Dalam layanan kuratif, RS dibiarkan tumbuh tanpa aturan jelas, tanpa pengawasan mutu dan pengendalian biaya yang efektif. Yang membuat layanan RS mahal bukan mutu layanan medis, tetapi kepada kehebatan fasilitas fisik yang memerlukan biaya pemeliharaan tinggi. Kurang disadari, layanan medis yang tidak bermutu (meski murah) membuat biaya pemeliharaan kesehatan secara keseluruhan menjadi mahal. Juga tidak ada pengawasan apakah peralatan canggih dan mahal digunakan secara efisien dan benar-benar memberi dampak efektif dalam penyembuhan penyakit pasien.
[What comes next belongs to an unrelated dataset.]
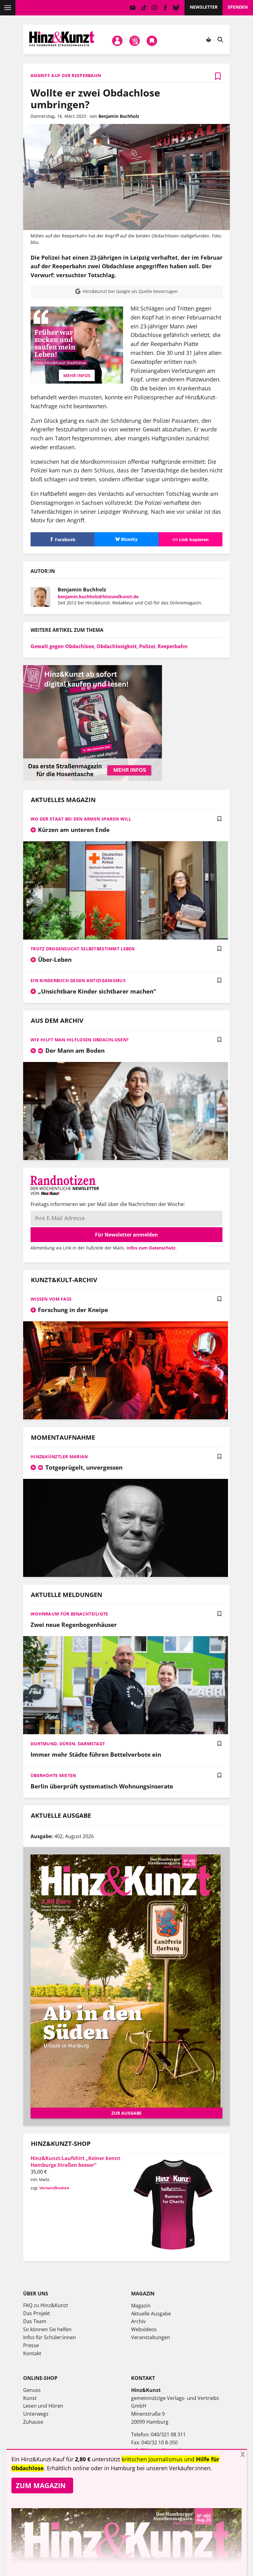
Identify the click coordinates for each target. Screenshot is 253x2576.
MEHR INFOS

Asuransi kesehatan lebih menekankan asuransi sakit, termasuk perusahaan asuransi yang dimiliki negara. Sistem pajak dan peraturan perindustrian belum mendorong agar pengusaha mau menyisihkan dana untuk memelihara kesehatan karyawannya sebagaimana mereka memelihara mesin-mesin industri. Maka layak pertanyaan Morris untuk diarahkan ke Indonesia. Apakah kita punya Sistem Kesehatan Nasional?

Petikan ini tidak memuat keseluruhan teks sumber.